John Wright has posted some comments about Edmund Wilson's notorious review of Tolkien's The Lord of the Rings in 1956. All worth reading. Edmund Wilson was one of the most influential -- some would say the most influential -- literary critics of the twentieth century; he is also usually considered a bit uneven. Colm Toibin says somewhere that he succeeded through the habit of being right some of the time. But he was very popular with the "I read The New Yorker" set. In many ways he was the fashion-setter for that set.
The review gives a good example of what a reviewer should not do -- lots of examples of things reviewers should not do, actually, but especially of the most important: Wilson puts his own private tastes in place of a critical taste considering the general tastes of enthusiastic readers. There's no doubt Wilson was being sincere, and not merely out for a sneer and snide comment; he certainly wasn't out to write what will likely become his single most famous review due to people repeatedly taking it out and laughing at it.

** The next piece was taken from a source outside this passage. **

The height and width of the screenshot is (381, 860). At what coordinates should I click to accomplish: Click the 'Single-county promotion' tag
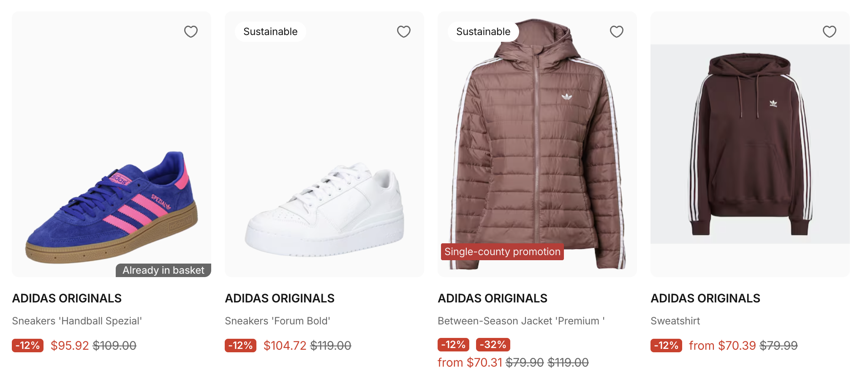[x=502, y=252]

But he doesn't do himself any favors, from his repeated misspelling of Gandalf's name to failing to recognize the merits of the book despite explicitly recognizing a bevy of competent critics who were already insisting on them to the cases where he is clearly going more for something clever than something accurate to say (and thus instead comes across like the old comedy buffoonery of trying to frighten off bad guys by pretending to know karate). Some of Wilson's more awful comments:
The reviewer has just read the whole thing aloud to his seven-year old daughter, who has been through The Hobbit countless times, beginning it again the moment she has finished, and whose interest has been held by its more prolix successors. One is puzzled to know why the author should have supposed he was writing for adults. There are, to be sure, some details that are a little unpleasant for a children’s book, but except when he is being pedantic and also boring the adult reader, there is little in The Lord of the Rings over the head of a seven-year-old child.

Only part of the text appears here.